Summary: Research suggests that if more women start doing a particular role, the pay for that role will increase less quickly for both males and females.
Recent press reports suggest a new phenomenon which could have a significant adverse impact on an employer's gender pay gap. Citing research, they suggest that when large numbers of women break into male-dominated roles, employers effectively decide that the work is no longer worth as much.
A new gender pay gap obstacle?
The press reports cite research which suggests that if too many women start doing a particular role, employers may raise the pay for that role less quickly for both male and female workers - in effect "devaluing" that work.
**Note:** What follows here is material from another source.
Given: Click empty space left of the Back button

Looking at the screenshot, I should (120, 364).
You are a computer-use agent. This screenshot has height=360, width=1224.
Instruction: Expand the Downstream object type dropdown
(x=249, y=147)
Any such effect could well exacerbate the gender pay gap statistics that employers will report under the draft gender pay gap reporting Regulations. It also raises equal pay issues, if staff in those affected roles are able to show that they are carrying out work of equal value to other roles which have not become undervalued.
Other gender pay gap developments in the news
This new focus comes at the end of a busy month of gender pay gap developments:
- the Women and Equalities Select Committee has published its report on the gender pay gap, recommending flexible working by default for the majority of jobs;
- the EHRC has also published its final report into pregnancy and maternity discrimination, finding, among other things, that 50% of such women suffer a negative impact on opportunity, status or job security, and 20% experience financial loss; and
- the Gadhia Review into gender diversity in the financial sector, sponsored by HM Treasury, has launched the Women in Finance Charter to encourage financial services executives to link bonuses with the development of gender diverse teams.
Read BLP's response to the Government's Consultation
Earlier this month we submitted our response to the Government's Consultation on the draft Gender Pay Gap Information Regulations 2016 which are currently expected to come into force on 1 October 2016. The Regulations will force employers to publish gender pay gap statistics about their British workforce by no later than 30 April 2018 (and annually thereafter). Thank you to all our survey respondents who fed into our response, which highlights various issues with the draft Regulations.